Rodgers had planned to take a helicopter to Wembley to watch his son, Anton, play for Swindon in the League One play-off final after that game. Wisely, he scrapped that idea. He wore the look of a broken man in his post-match press conference. He began it by issuing an apology to the fans.
He should, in truth, have been sacked then, but after a summit meeting with Gordon in Liverpool a few days later, he was given a stay of execution.
Others were not so lucky. Colin Pascoe, his long-serving assistant manager, and Mike Marsh, his first-team coach, were dismissed instead. Neither have spoken about it since, but it’s safe to say their relationship with Rodgers is over. Pascoe was informed of the news while on holiday.
The summer of 2015 was bizarre. Gerrard left for the LA Galaxy, having been unconvinced of the club's desire to keep him, while Sterling forced a transfer to Manchester City. Gary McAllister, Pep Lijnders and Sean O'Driscoll, the former Doncaster, Crawley and Bristol City manager, were added to Rodgers' staff.
Rodgers' relationship with the press had turned - he was on a self-imposed media ban during the summer tour of Australia and the Far East, believing he had been subjected to unfair criticism from those who covered the club day in and day out - but his relationship with the club's recruitment team was even more fraught and even more damaging.
He clashed with Michael Edwards, who is now the sporting director but who then was the head of technical performance, over potential targets, and seemed unwilling or unable to work with players he had not suggested himself.

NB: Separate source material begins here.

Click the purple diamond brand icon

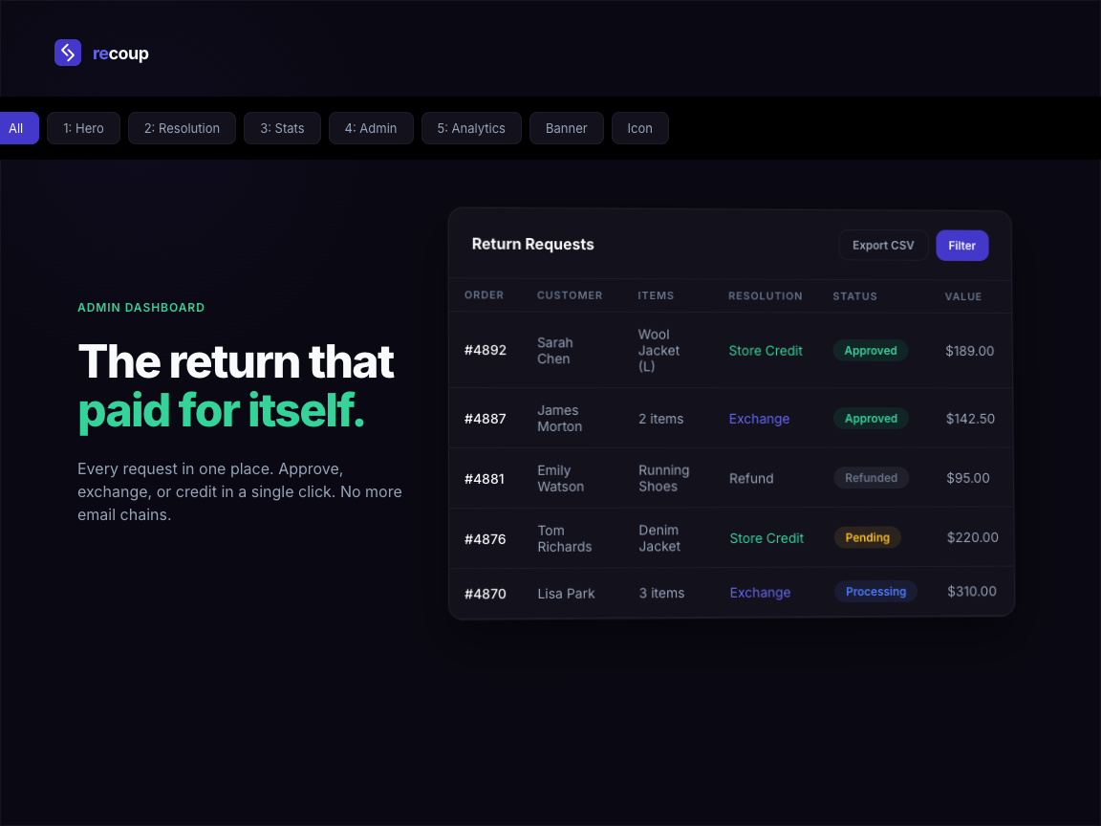[x=67, y=53]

History suggests Edwards' eye for a player was better than Rodgers', in fairness. Rodgers suggested Ryan Bertrand and Ashley Williams, Gylfi Sigurdsson and Clint Dempsey, Tom Ince and Bony. None were signed. The club, meanwhile, failed to convince the likes of Henrikh Mkhitaryan, Willian and Diego Costa to join.

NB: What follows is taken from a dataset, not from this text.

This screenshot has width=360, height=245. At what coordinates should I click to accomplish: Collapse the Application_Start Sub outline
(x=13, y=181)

It became farcical. Edwards and his team brought in Firmino from Hoffenheim that summer believing him to be an ideal solution as a high-pressing No.9. Rodgers agreed to the deal, only on the understanding that he could also bring in Christian Benteke from Aston Villa for more than £30 million ($37m).
The result, naturally, was chaos. Liverpool looked as disjointed as they had the previous season. Benteke led the line while Firmino played right and left. O'Driscoll, who was lucky to be at the club, openly questioned the wisdom of the Brazilian's signing on the training ground - something which hasn't been forgotten at Melwood.

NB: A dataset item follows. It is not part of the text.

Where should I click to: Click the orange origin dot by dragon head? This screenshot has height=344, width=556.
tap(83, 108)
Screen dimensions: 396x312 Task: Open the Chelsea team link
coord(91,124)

They scraped a couple of wins but soon fell apart. They were stuffed 3-0 at home by West Ham and lost 3-1 away to Manchester United. Benteke struggled, Firmino struggled, everyone struggled. Between mid-August and early-October, Liverpool won just one of nine games.
We know now that plans to replace Rodgers with Jurgen Klopp were already well advanced by the time the call came from Gordon after that draw at Everton. Klopp would arrive a few days after Rodgers' sacking declaring that "nobody likes this team....not even the team."
Getty/Goal“I understood,” said Rodgers. “From their perspective, maybe I could have gone in the summer but they wanted to give me the chance.
“It was a tough start to that season and they felt it needed a change. Look, it worked out brilliantly for them.”
This weekend, Rodgers returns to Anfield for the first time since his departure. He brings a Leicester side which sits third in the Premier League and will be looking to become the first team to take points off Liverpool this season.
Now 46, and older and wiser, Rodgers says he holds no ill-feeling towards his former club.
“I was never going to be bitter,” he said this week. “I wanted [Klopp] to succeed and the club to succeed.
“I was proud to work for Liverpool and I will always be thankful to them for giving me the opportunity. I am just so looking forward to going back.”
When he does, he can expect a warm reception from the home supporters. It may have ended painfully, but Liverpool fans don’t forget.
With a little more luck, Brendan Rodgers would have been an Anfield legend.